The participants had a mean age of 31.5 years (range 22-43 years); mean height of 178.4 cm (range 165-192 cm), and a mean weight of 80.8 Kg (range 63-105). Mean duration of the hypoxic exposure was 4 min (range 3-5 min). A Student's paired t-test showed that there was a significant difference in the serum activity of ALT following altitude chamber experience (19.2 ± 1.5 vs. 23.1 ±1.9 U/L, respectively; P = 0.014; Figure 1 A). The mean serum activity of AST was significantly higher in the military aircrew subjects following altitude chamber experience than before (25.8 ± 1.6 vs. 41.6 ± 2.2 U/L, respectively; P = 0.001; Figure 1 B).

Serum Concentrations of (A) Alanine Aminotransferase (ALT) and (B) Aspartate Aminotransferase (AST) in Military Aircrew, Before and After Altitude Chamber Experience (P < 0.05).
Serum Concentrations of (A) Alanine Aminotransferase (ALT) and (B) Aspartate Aminotransferase (AST) in Military Aircrew, Before and After Altitude Chamber Experience (P < 0.05).
Figure 1.

Serum Concentrations of (A) Alanine Aminotransferase (ALT) and (B) Aspartate Aminotransferase (AST) in Military Aircrew, Before and After Altitude Chamber Experience (P < 0.05).

5. Discussion

Acute hypobaric hypoxia is documented as the single most serious physiological risk in flights at high altitudes. Simulation of acute hypoxia in an altitude chamber is used for training military aircrews. In this study, the alteration of aminotransferase activities as markers of cell damage, following an experience of acute hypoxia in an altitude chamber, was investigated. We found that the serum activity of aspartate aminotransferase was increased following an acute hypoxia experience.

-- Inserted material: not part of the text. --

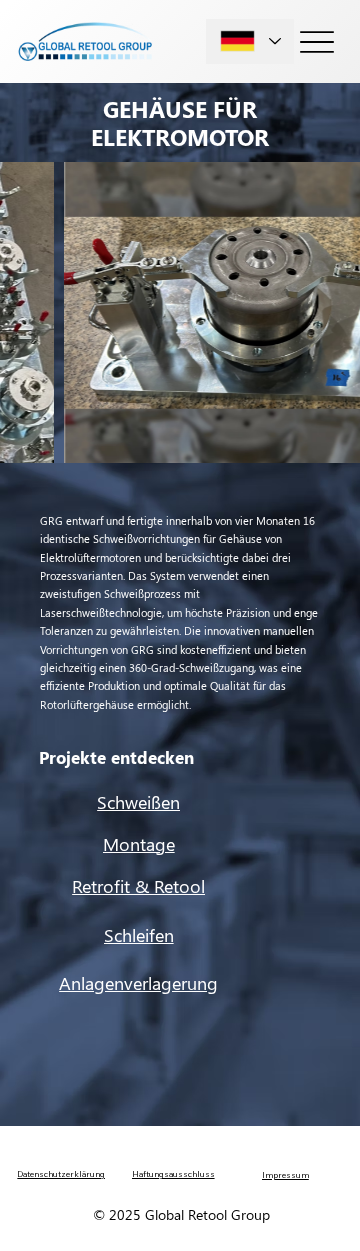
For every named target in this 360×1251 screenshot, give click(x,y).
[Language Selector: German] (250, 41)
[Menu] (317, 41)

It has been shown that a small amount of oxygen is stored in the lungs and blood. However, it is only adequate for the maintenance of metabolic processes functioning for about two minutes. Overall, tissue performance depends on effective cell oxygenation, and it is predominantly required in high metabolic tissues, such as; skeletal muscles, cardiac muscles, and the liver. In particular, the center of the hepatic lobules are predisposed to hypoxia-related tissue injury, due to the huge mass of the liver and the complex nature of its lobular structure (7).

At 30,000 feet (9,144 m) altitude, PaO2 is under 30 mmHg and O2 saturation of hemoglobin is under 60%. Thus, aviators experience significant hypoxia in this situation. Hypoxic stresses can injure several types of cells in the human body. In hypoxic tissues, there is a failure of oxidative phosphorylation and a reduction in ATP levels. Anaerobic glycolysis continues for a while, but stops subsequent to glycolytic substrate exhaustion. Anaerobic metabolism is reversible and therefore moderate cellular swelling may occur. However, prolonged ischemia causes irreversible damage to cell membranes causing cell death. Consequently, intracellular proteins, such as; creatine kinase, lactic dehydrogenase, troponins (I and T) in myocardial infarction, amylase in the exocrine pancreas, creatine kinase (MM isoforms) in striated muscle, and AST and ALT in the liver, are released into the bloodstream after injury (8-10).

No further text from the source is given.